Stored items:
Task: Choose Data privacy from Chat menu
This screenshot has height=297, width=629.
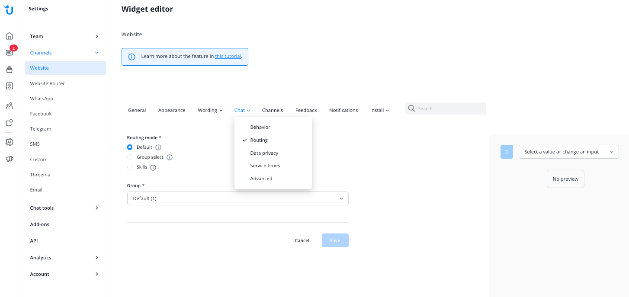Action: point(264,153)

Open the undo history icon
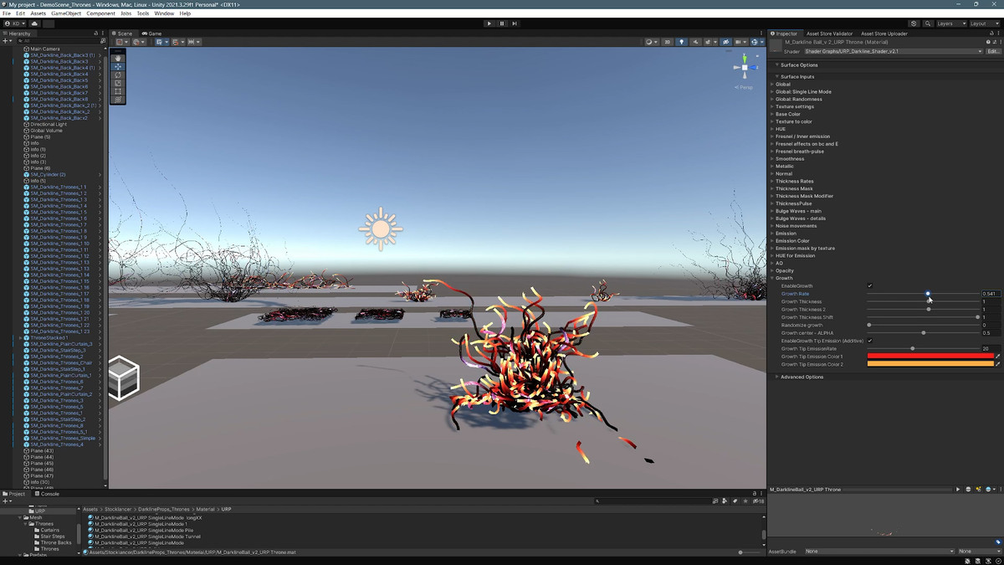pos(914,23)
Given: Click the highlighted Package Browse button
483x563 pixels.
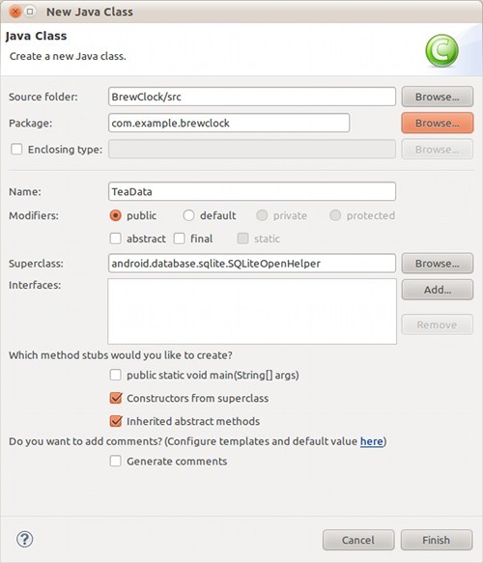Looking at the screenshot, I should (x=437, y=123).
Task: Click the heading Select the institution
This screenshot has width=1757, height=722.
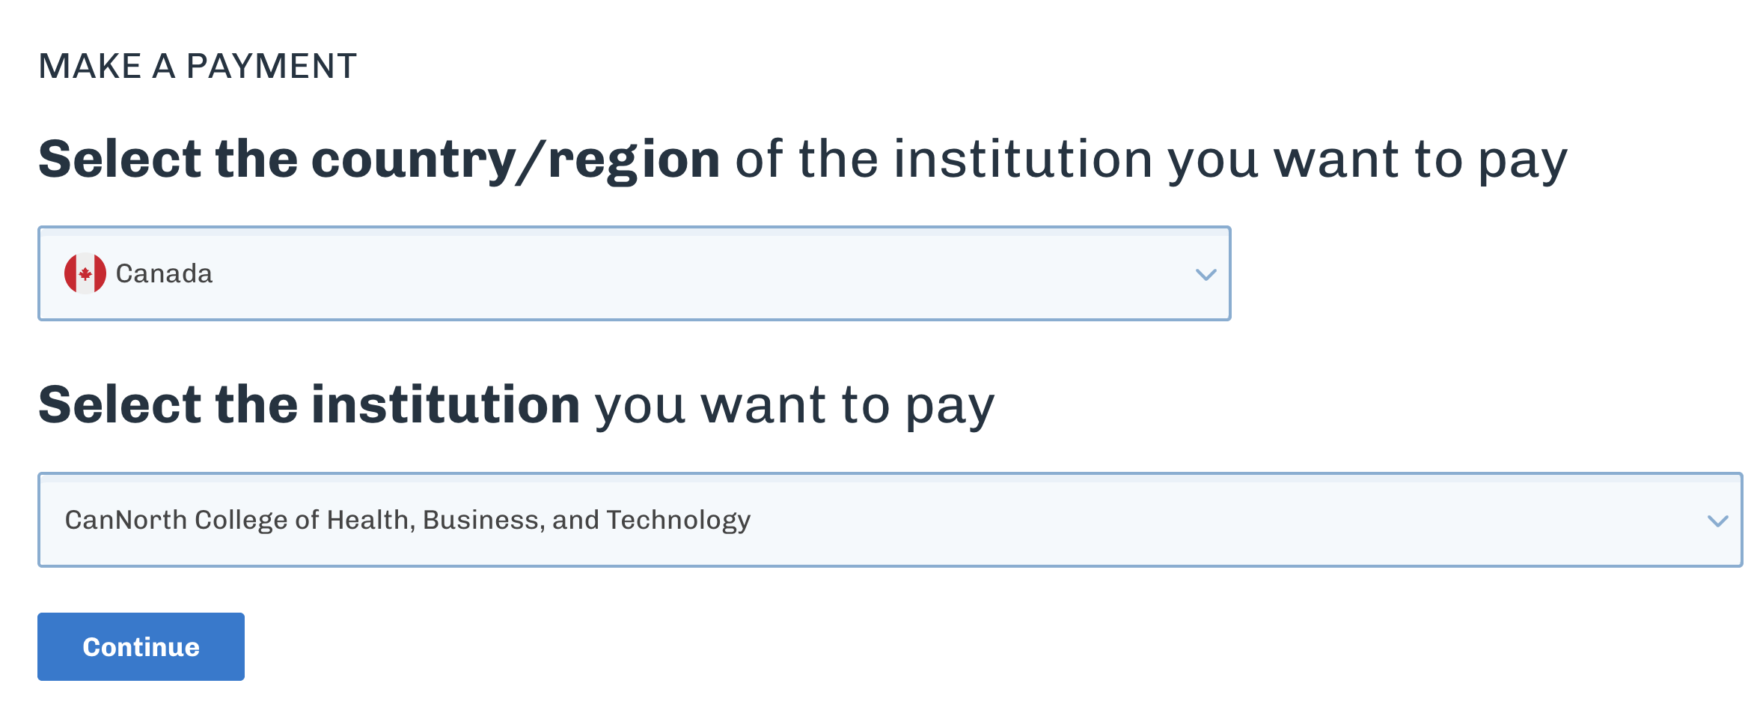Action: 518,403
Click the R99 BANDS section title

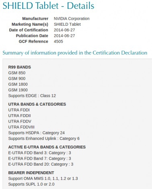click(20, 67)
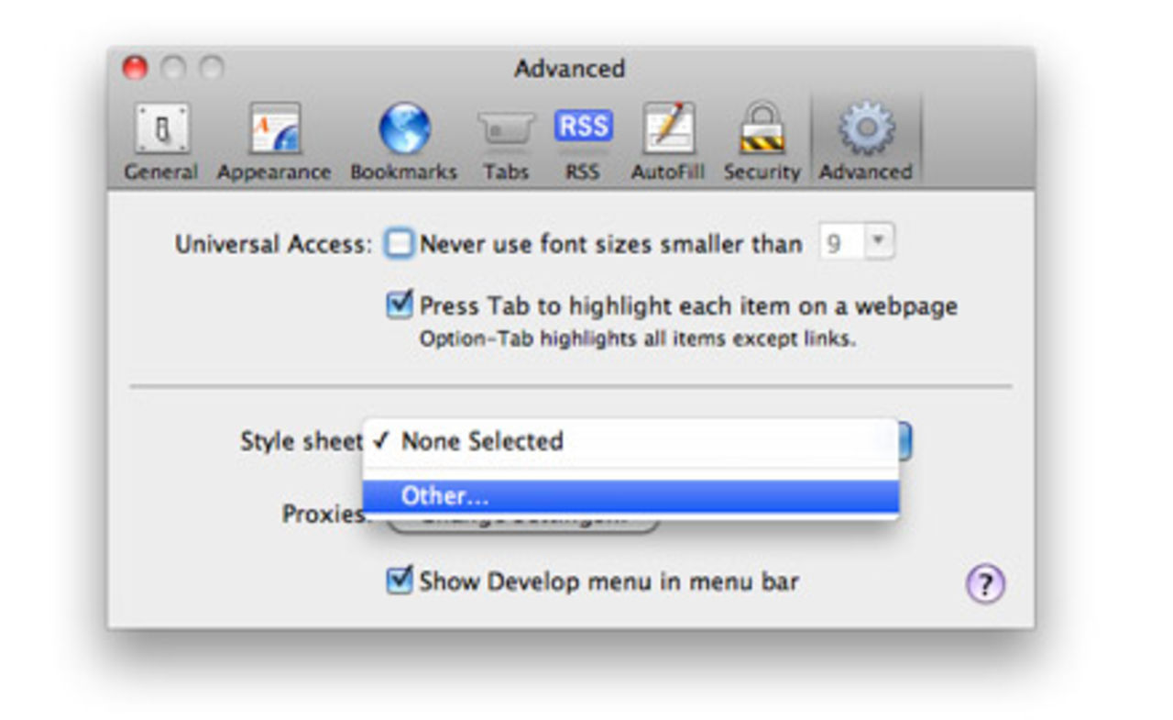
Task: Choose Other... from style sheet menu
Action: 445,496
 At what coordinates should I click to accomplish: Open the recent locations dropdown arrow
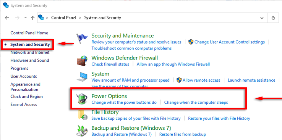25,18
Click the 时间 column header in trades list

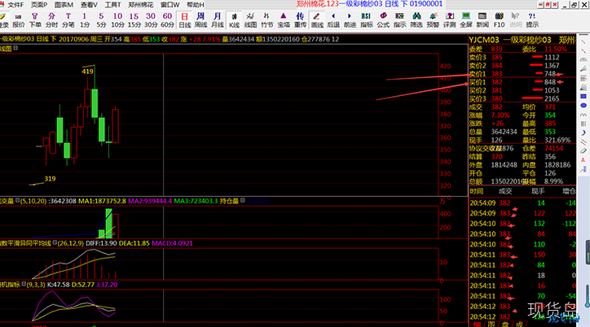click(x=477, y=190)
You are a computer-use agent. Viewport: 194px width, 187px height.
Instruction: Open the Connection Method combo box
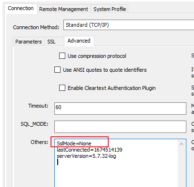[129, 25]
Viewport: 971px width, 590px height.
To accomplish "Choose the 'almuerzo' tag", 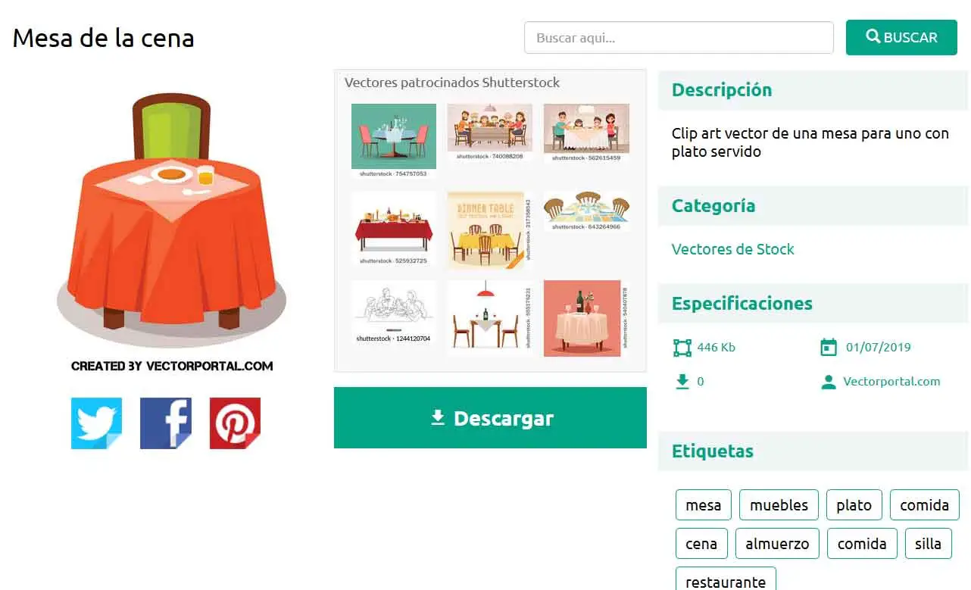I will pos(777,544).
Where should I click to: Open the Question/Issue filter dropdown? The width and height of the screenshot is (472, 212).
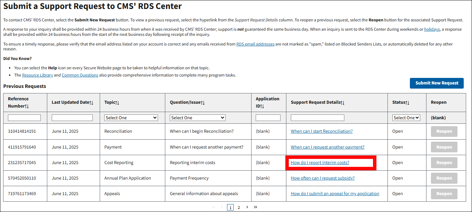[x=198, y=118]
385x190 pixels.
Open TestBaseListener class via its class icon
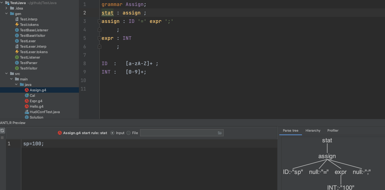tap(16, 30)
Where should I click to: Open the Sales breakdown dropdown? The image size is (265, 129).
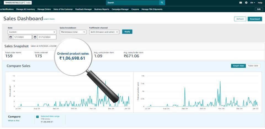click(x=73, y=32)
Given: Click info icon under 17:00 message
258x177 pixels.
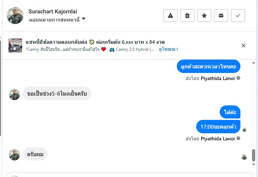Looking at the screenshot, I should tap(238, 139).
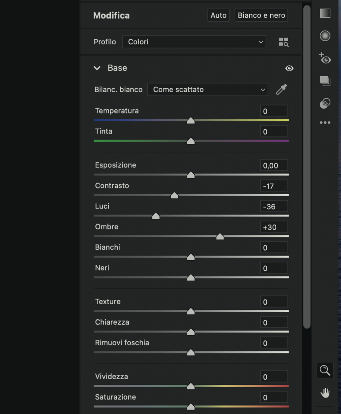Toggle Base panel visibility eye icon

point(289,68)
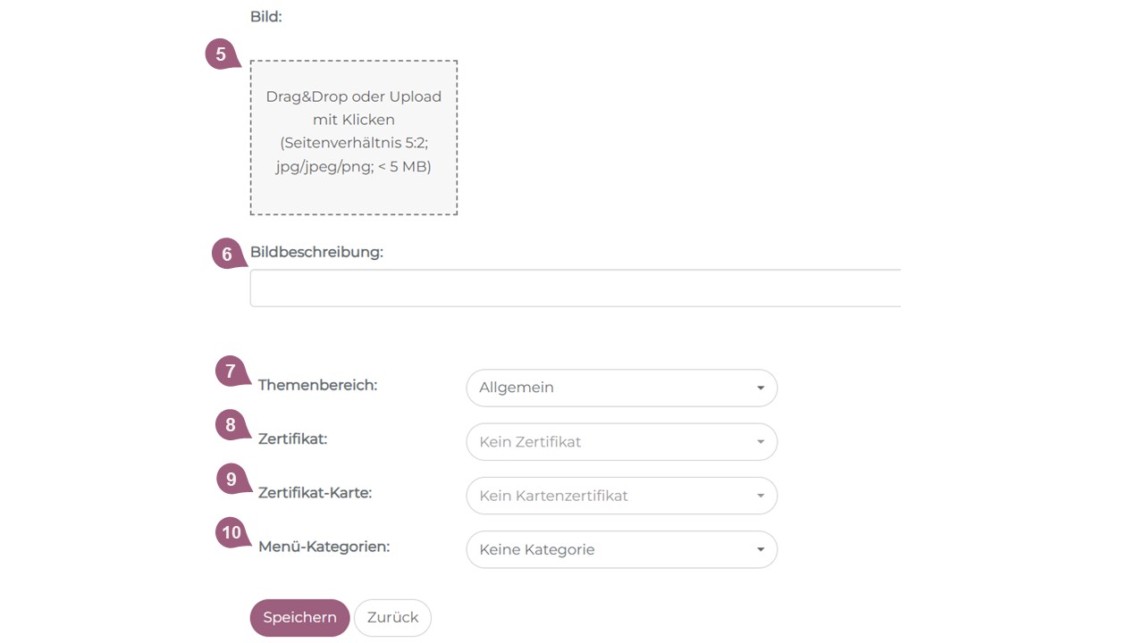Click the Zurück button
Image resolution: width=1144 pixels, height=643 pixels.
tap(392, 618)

Task description: Going through the entries above, show each line that contains "Given".

Solution to this exercise:
Given: Click the highlighted Package Browse button
Given: Click info icon under 17:00 message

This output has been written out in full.